II - 1°/ M. G... L...,
2°/ la société Nord voile,
ont formé le pourvoi n° P 19-17.154 contre le même arrêt n° RG : 16/04589 rendu, dans le litige les opposant :
1°/ à la société Caisse régionale de crédit agricole mutuel (CRCAM) du Nord-Est,
2°/ à la société Intrum Justitia Debt Finance AG,
3°/ à la société V et V,
défenderesses à la cassation.
Les demandeurs aux pourvois n° W 19-16.816 et P 19-17.154 invoquent, à l'appui de leur recours, le moyen unique de cassation identique, annexé au présent arrêt.
Les dossiers ont été communiqués au procureur général.
Sur le rapport de Mme Bélaval, conseiller, les observations de la SCP Piwnica et Molinié, avocat de M. L... et de la société Nord voile,
de la SCP Lyon-Caen et Thiriez, avocat de la société Intrum Justitia Debt Finance AG, et l'avis de Mme Henry, avocat général, après débats en l'audience publique du 19 janvier 2021 où étaient présents Mme Mouillard, président, Mme Bélaval, conseiller rapporteur, M. Rémery, conseiller doyen, et Mme Labat, greffier de chambre,
la chambre commerciale, financière et économique de la Cour de cassation, composée des président et conseillers précités, après en avoir délibéré conformément à la loi, a rendu le présent arrêt ;
Jonction
1. En raison de leur connexité, les pourvois n° W 19-16.816 et n° P 19-17.154 sont joints.
Faits et procédure
2. Selon l'arrêt attaqué (Amiens, 5 février 2019), la société Caisse régionale de crédit agricole mutuel du Nord-Est (la banque) a, dans la limite des montants fixés par deux conventions de crédit global de trésorerie conclues les 3 novembre 2005 et 30 mars 2007 avec la société Nord voile, consenti à celle-ci deux prêts, respectivement de 189 700 et 150 000 euros, qui ont été réalisés le 26 juillet 2013.
3. N'ayant pas honoré ses engagements de remboursement, la société Nord voile a été mise en demeure, le 4 septembre 2014, de payer les sommes restant dues au titre des prêts.

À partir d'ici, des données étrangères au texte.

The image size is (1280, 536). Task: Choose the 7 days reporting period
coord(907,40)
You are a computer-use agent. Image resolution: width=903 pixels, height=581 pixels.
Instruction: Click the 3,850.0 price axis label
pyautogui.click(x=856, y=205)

La même mise en demeure a été délivrée à M. L..., gérant de la société, qui s'était rendu caution solidaire de l'exécution des conventions de crédit global de trésorerie. Les créances de la banque ont été cédées à la société Intrum Justitia Debt Finance AG (la société Justitia).
4. Par un jugement du 30 septembre 2016, la société Nord voile a fait l'objet d'une procédure de sauvegarde. Le 22 septembre 2017, un plan de sauvegarde a été adopté, prévoyant le règlement de la créance de la société Justitia en un unique dividende forfaitaire de 10 %, le 22 septembre 2018.

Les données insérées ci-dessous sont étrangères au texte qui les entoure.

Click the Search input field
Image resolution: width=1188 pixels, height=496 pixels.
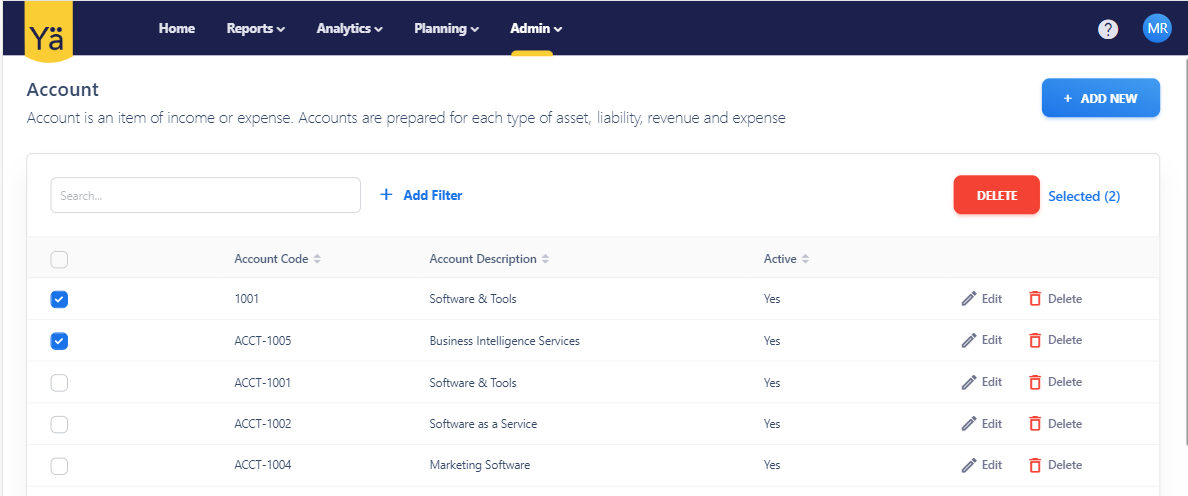click(x=205, y=196)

Examen des moyens des pourvois n° W 19-16.816 et n° P 19-17.154, rédigés en termes identiques, réunis
Sur les moyens, pris en leur première branche, ci-après annexés
5. En application de l'article 1014, alinéa 2, du code de procédure civile, il n'y a pas lieu de statuer par une décision spécialement motivée sur ces moyens qui ne sont manifestement pas de nature à entraîner la cassation.
Mais sur les moyens, pris en leur seconde branche
Enoncé des moyens
6. La société Nord voile et M. L... font grief à l'arrêt de fixer au passif de la procédure de sauvegarde les créances de la société Justitia aux sommes de 53 445,23 euros outre intérêts au taux de 8,50 % l'an majoré de six points à compter du 2 décembre 2014, 202 234,83 euros outre intérêts au taux de 2 % l'an majoré de six points à compter du 2 décembre 2014, et de 158 633,96 euros outre intérêts au taux de 2,12 % l'an majoré de six points à compter du 2 décembre 2014, de condamner M. L... à payer les sommes de 189 700 euros au titre du prêt du même montant outre intérêts au taux de 2 % l'an majoré de six points à compter du 2 décembre 2014, et la somme de 150 000 euros au titre du prêt de 150 000 euros outre intérêts au taux de 2,12 % l'an majoré de six points à compter du 2 décembre 2014, de dire que la condamnation à payer la somme de 150 000 euros outre intérêts ne pourra être mise à exécution contre M. L... qu'au terme du plan de sauvegarde ou si ce plan est résolu et de débouter M. L... de toutes ses autres demandes et notamment de sa demande de délai de paiement, alors « que l'article L. 626-11 du code de commerce, issu de la loi du 26 juillet 2005, entré en vigueur le 1er janvier 2006, s'applique sans réserve aux procédures nouvelles et les cautions en bénéficient dès lors que la procédure collective est ouverte à la date du 1er janvier 2006, indépendamment de la date de leur engagement ; qu'en jugeant que cette disposition n'était pas applicable au cautionnement donné le 3 novembre 2005, la cour d'appel a violé l'article L. 626-11 du code de commerce. »
Réponse de la Cour
Vu l'article L. 626-11 du code de commerce :
7. Il résulte de ce texte que le jugement qui arrête le plan de sauvegarde d'un débiteur en rend les dispositions opposables à tous, et qu'à l'exception des personnes morales, les cautions de ce débiteur peuvent s'en prévaloir, même si leur engagement est antérieur à l'entrée en vigueur de la loi du 26 juillet 2005 qui a introduit ce bénéfice à leur égard, dès lors que la procédure a été ouverte postérieurement.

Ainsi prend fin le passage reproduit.